What to work on ->
Copy out each line of the data below in which the string "agent" appears.

Dataset excerpts section start

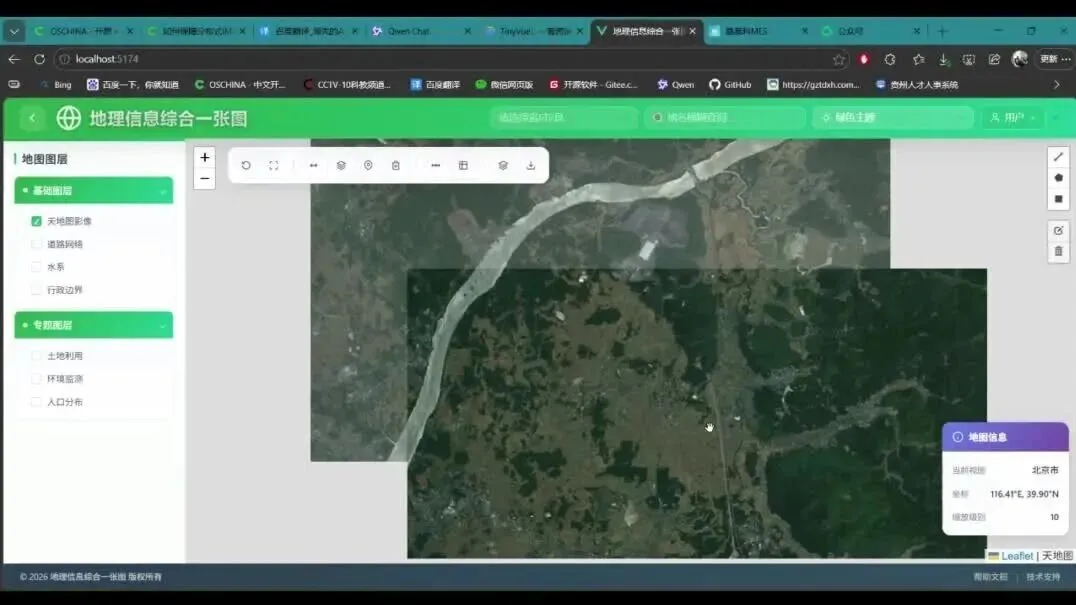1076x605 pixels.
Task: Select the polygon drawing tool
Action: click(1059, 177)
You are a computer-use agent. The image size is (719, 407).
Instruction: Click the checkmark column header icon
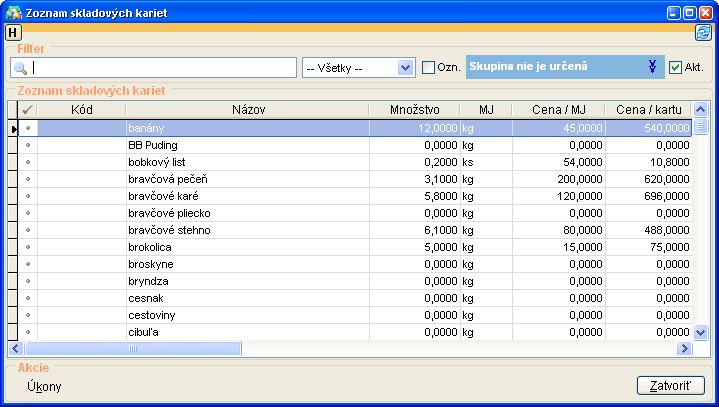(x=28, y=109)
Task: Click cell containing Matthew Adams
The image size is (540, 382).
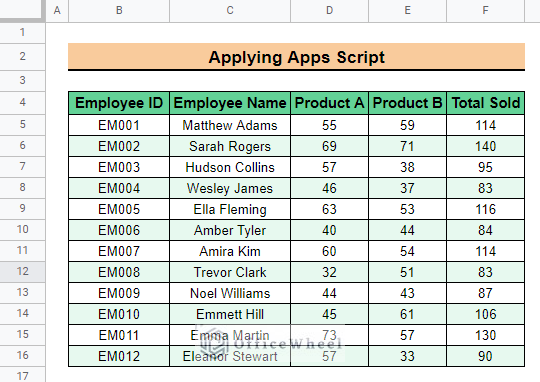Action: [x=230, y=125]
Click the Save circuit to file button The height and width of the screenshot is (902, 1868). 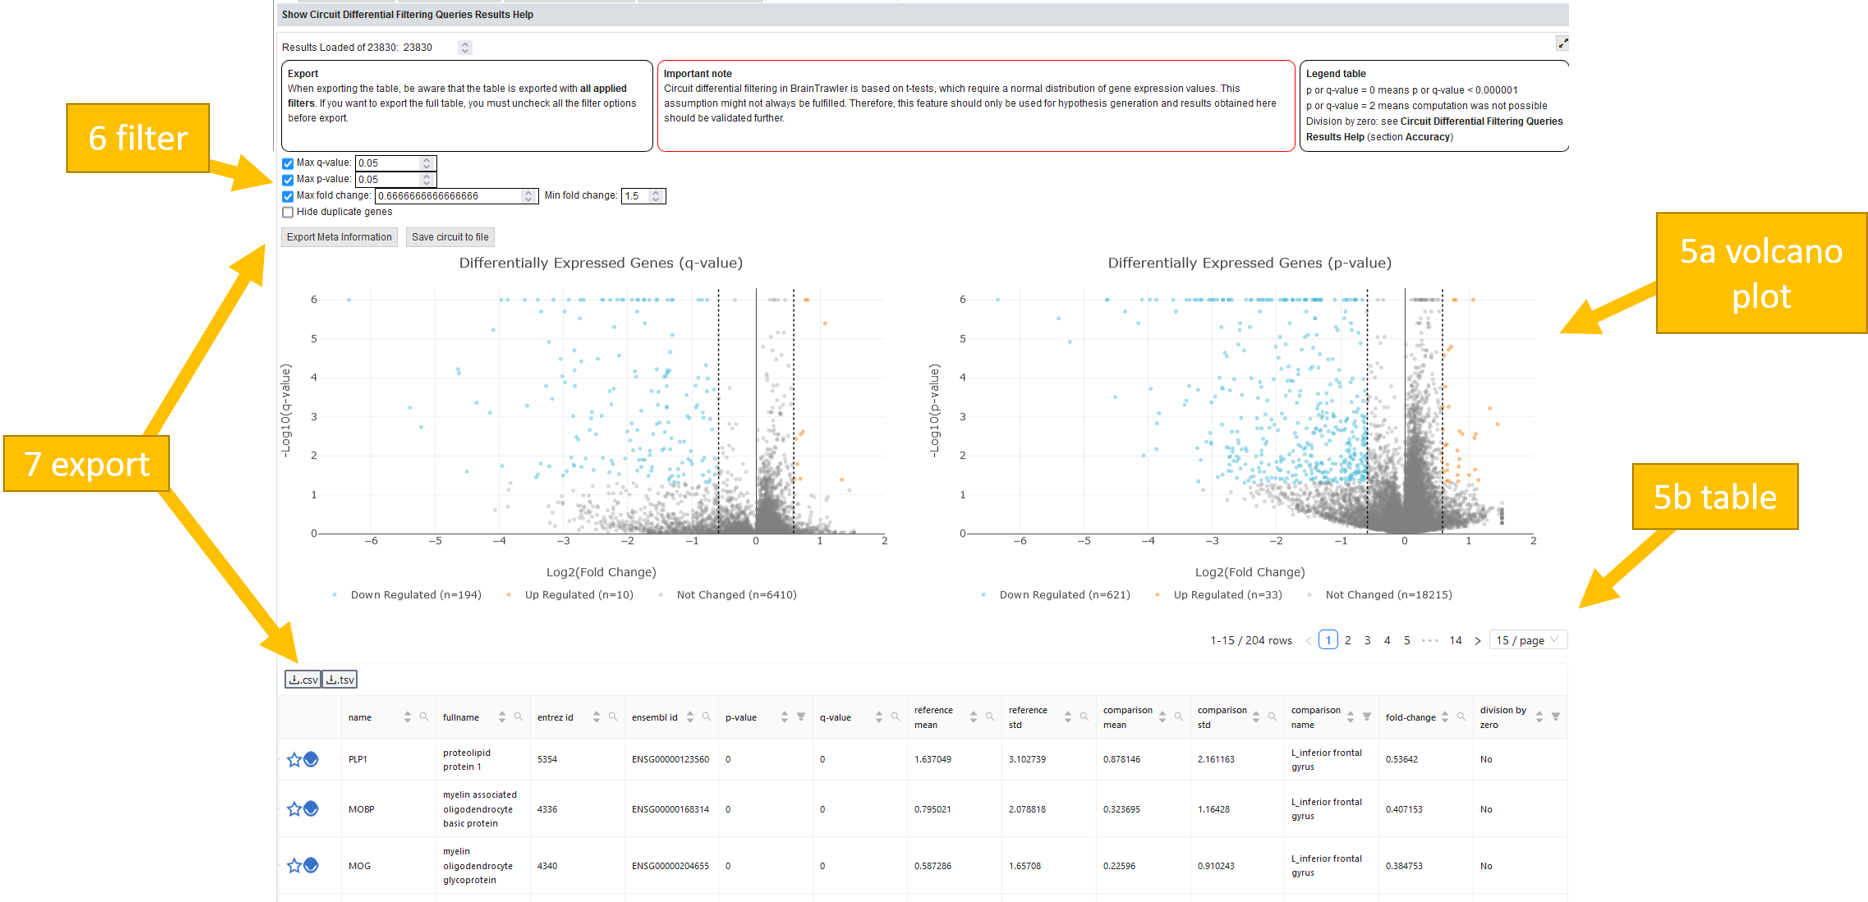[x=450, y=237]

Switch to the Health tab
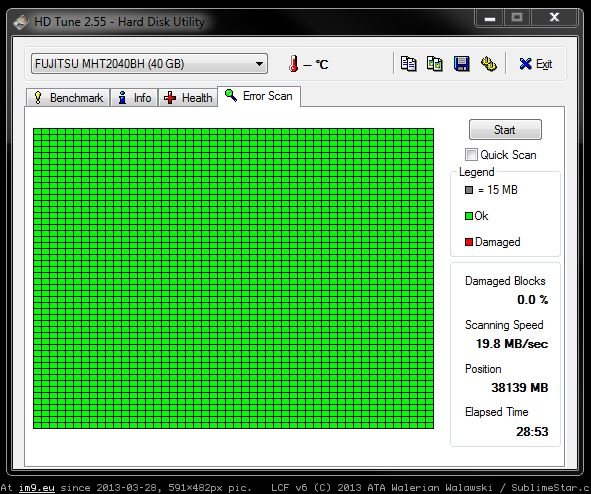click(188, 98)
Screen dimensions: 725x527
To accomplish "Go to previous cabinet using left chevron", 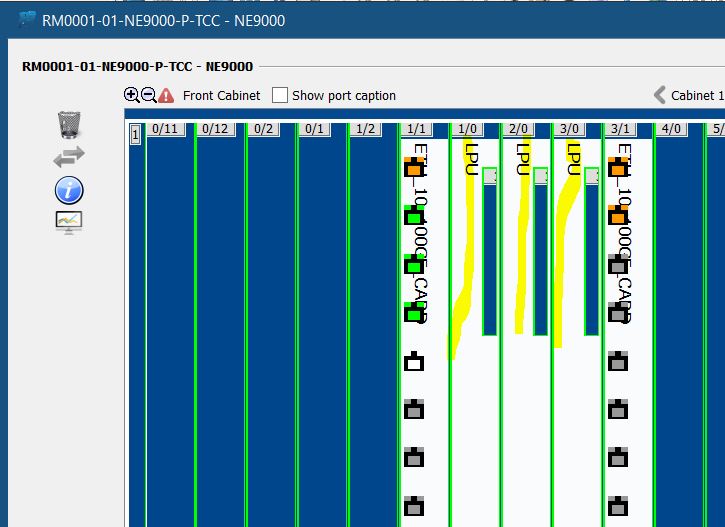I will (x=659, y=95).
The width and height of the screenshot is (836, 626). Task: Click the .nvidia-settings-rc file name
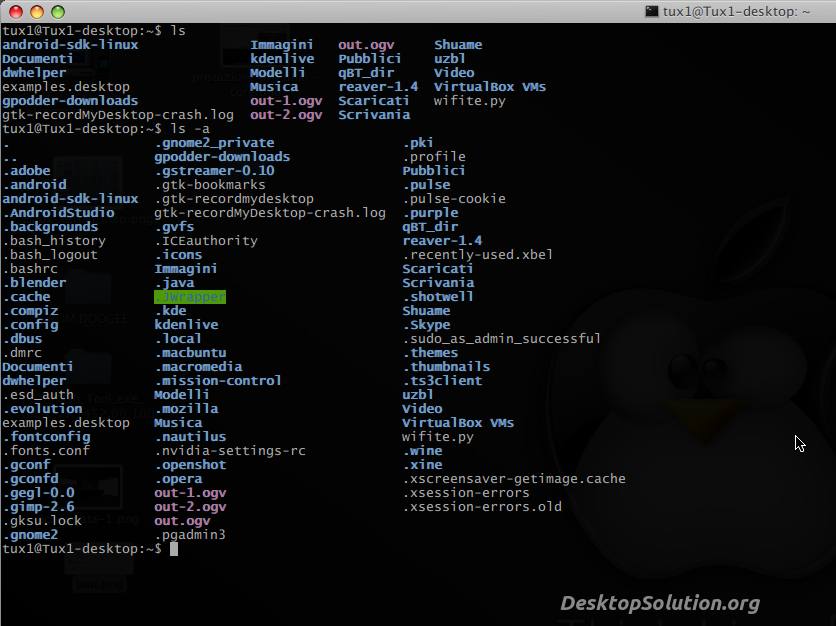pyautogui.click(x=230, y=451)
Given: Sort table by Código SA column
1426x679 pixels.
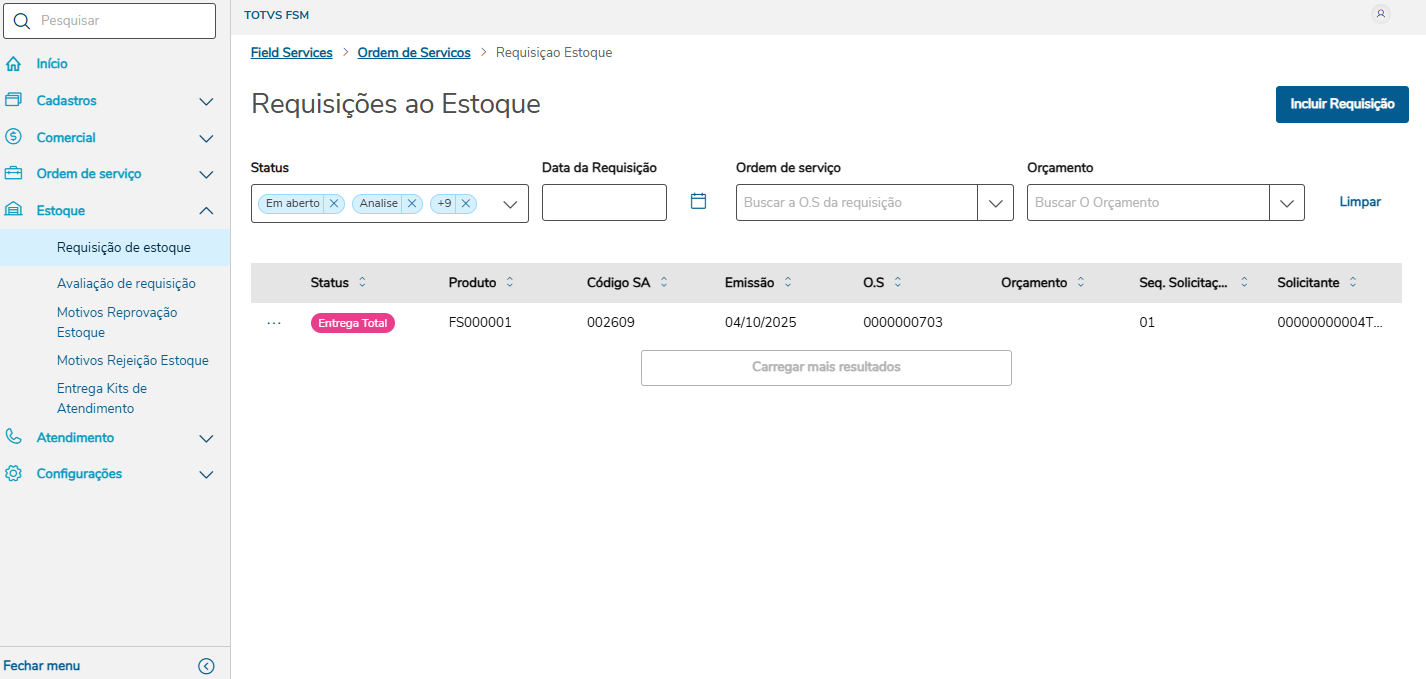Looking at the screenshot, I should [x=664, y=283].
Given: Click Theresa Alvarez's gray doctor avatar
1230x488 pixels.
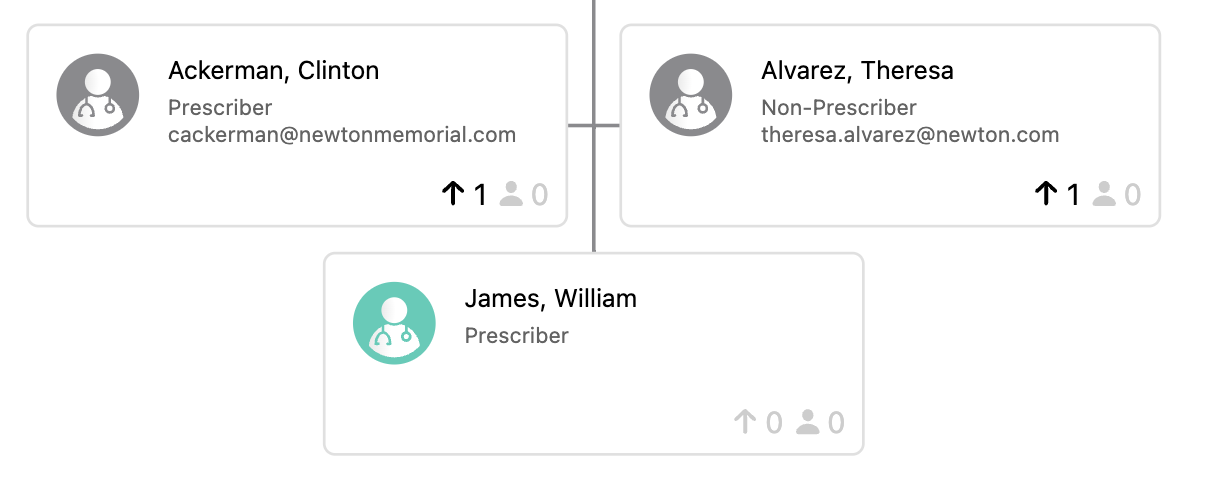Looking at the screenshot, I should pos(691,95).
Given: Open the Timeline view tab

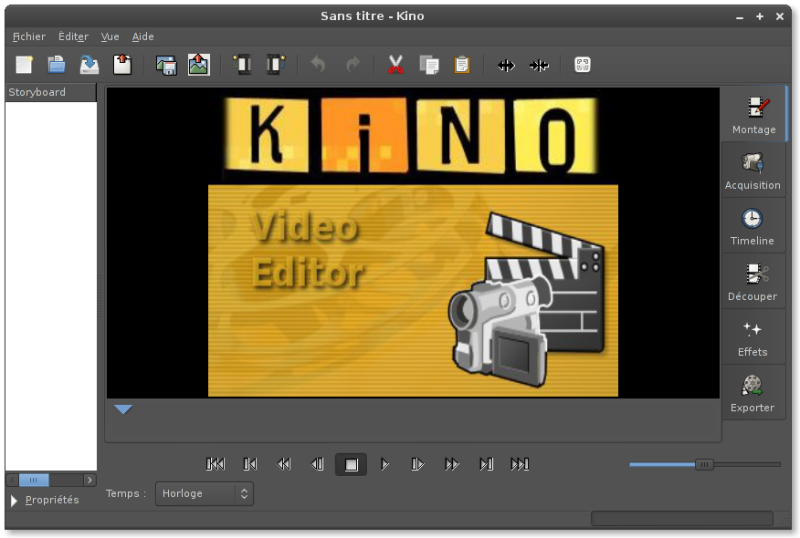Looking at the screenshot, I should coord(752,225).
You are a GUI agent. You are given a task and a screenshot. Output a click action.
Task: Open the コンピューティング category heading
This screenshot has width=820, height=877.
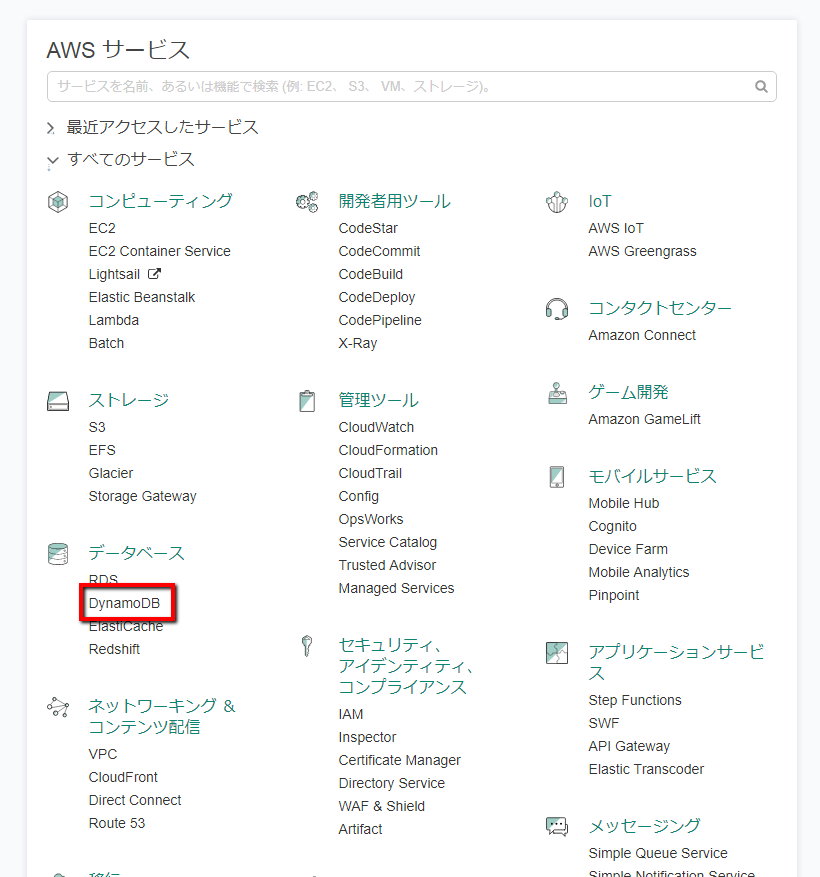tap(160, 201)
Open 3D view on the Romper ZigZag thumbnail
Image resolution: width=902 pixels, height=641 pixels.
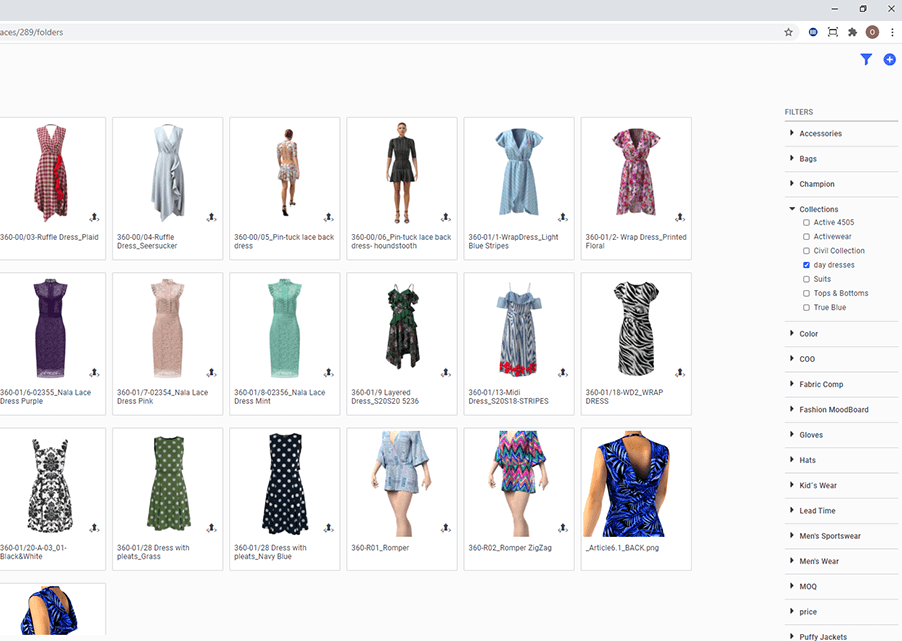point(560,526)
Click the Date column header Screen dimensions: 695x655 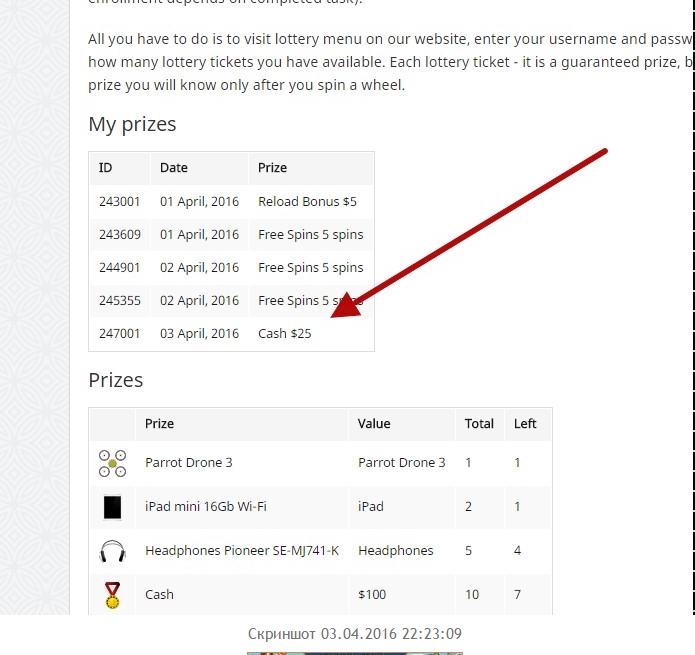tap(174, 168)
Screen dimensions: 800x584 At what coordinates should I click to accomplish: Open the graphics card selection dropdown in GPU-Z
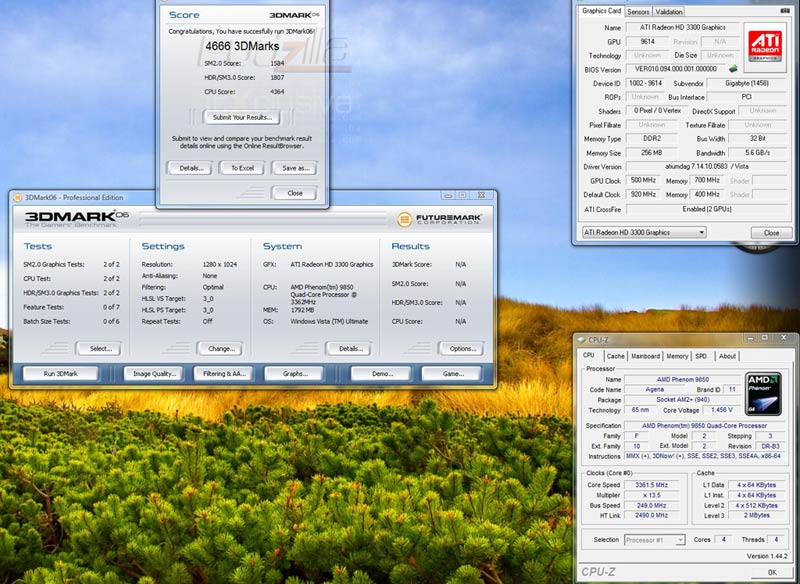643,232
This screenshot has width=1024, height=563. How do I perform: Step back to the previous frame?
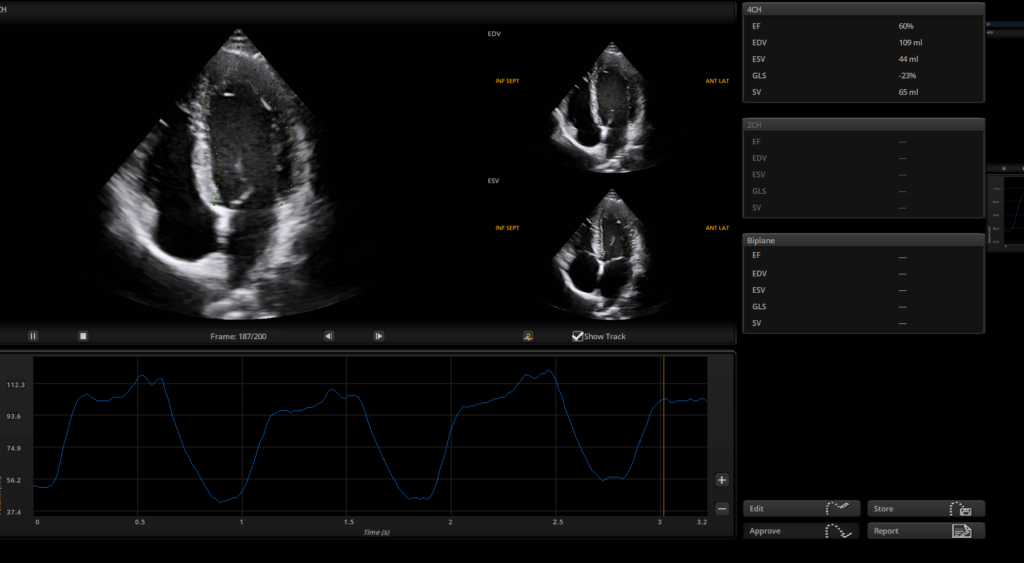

Dataset excerpts section end

Exercise output ->
You are a computer-use agent. The image size is (719, 407).
You are a GUI agent. You are given a task and a screenshot. Output a click action.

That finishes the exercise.